Basso, le chien policier est aussitôt mis sur la piste d'Antoine Czaikowski. L'animal mène les policiers jusqu'à la gare de triage de Bourg, mais la piste s’interrompt au pont de la Chambière, au-dessus de la voie ferrée. Les enquêteurs pensent que l’homme tente de gagner Avignon, où il a de la famille et où son frère Charles, qui a participé avec lui au cambriolage de Neuville-sur-Ain, a été arrêté la veille. Mais il est blessé, il n'a qu'une chaussure car il a perdu l'autre dans la lutte avec le gendarme Matrey, il ne peut donc aller bien loin. 


Dans la soirée, le chef de gare d'Ambronay signale qu'il a aperçu un homme sauter d'un train de marchandises.
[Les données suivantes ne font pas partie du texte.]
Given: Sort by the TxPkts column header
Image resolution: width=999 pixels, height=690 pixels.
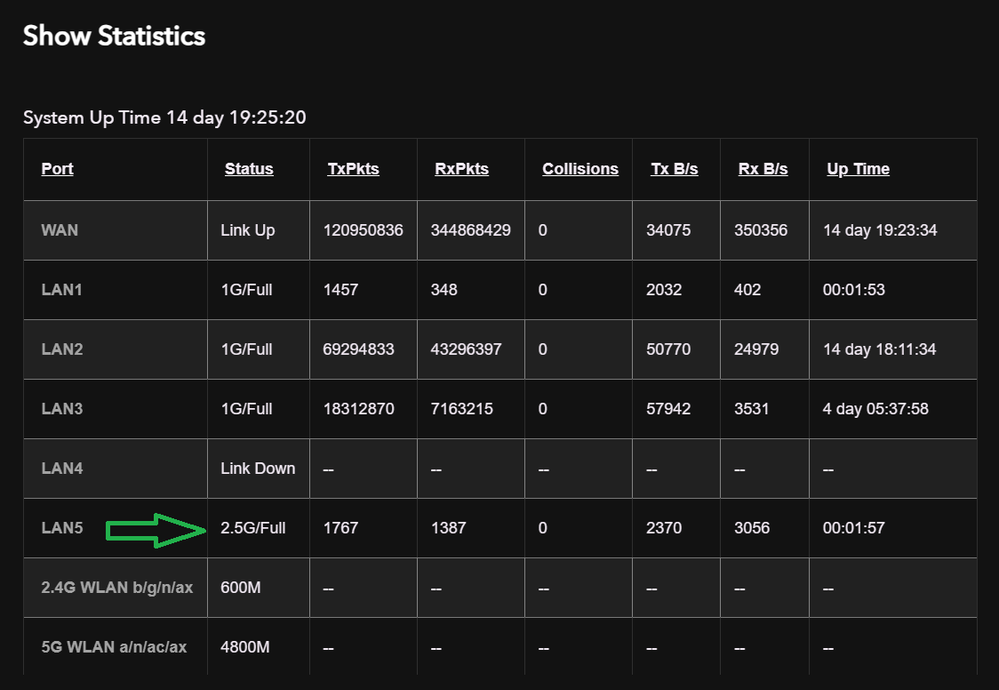Looking at the screenshot, I should [353, 169].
C'est ensuite Mme Durouge, garde-barrière entre Ambérieu et Torcieu qui déclare : « Un homme, le front en sang est venu quémander de l'eau. Il a longuement trempé sa tête dans une cuvette. Il est reparti à travers bois. » Puis Mme Tissot de Bettant : « Je sortais de chez moi, lorsque j'ai vu surgir un individu hâve, le visage recouvert de plaques de sang séché et qui paraissait affolé. J’ai eu, pour le moins, aussi peur que lui. L’homme, d’une voix éteinte, m'a demandé où il pourrait trouver un prêtre, car, disait-il, il avait trop de choses sur la conscience. » Il est 23 h 15 lorsque les habitants du hameau de Dortan font savoir aux gendarmes qu’un homme erre dans la nuit, non loin des maisons.

À minuit, Czaikowski pénètre dans la ferme des Jacquier. Les gendarmes sont à ses trousses et lui demandent de se rendre. Mais Antoine Czaikowski saisit Marie-Louise, l’enfant de la ferme et s'en sert de bouclier pour tenter de prendre la fuite. Les gendarmes tirent, le bandit est touché à l'épaule. L'enfant tombe dans la boue, elle n'a pas une égratignure. Antoine tente à nouveau de s'enfuir, il est atteint par trois rafales de mousqueton. Conduit à l'hôpital d'Ambérieu, il avoue, avant de perdre connaissance être l’auteur de l'assassinat de Georges André à Neuville-sur-Ain. Antoine Czaikowski meurt le lendemain matin, à 10 heures, à l'hôpital de Bourg où il avait été transféré pour subir l’amputation d’un bras. 

Au même moment, son frère Charles arrêté la veille en Avignon avoue au commissaire principal Borel être l'auteur du meurtre de M. André. Une reconstitution, effectuée le lendemain à Neuville-sur-Ain confirme en tous points cette déclaration. Antoine, au seuil de la mort, a voulu disculper son frère, mais le sort en a décidé autrement. 


Sources : Ce soir du 26 février 1950, du 10 mars 1950 et du 11 mars 1950. Photos : Qui ? Détective du 20 mars 1950.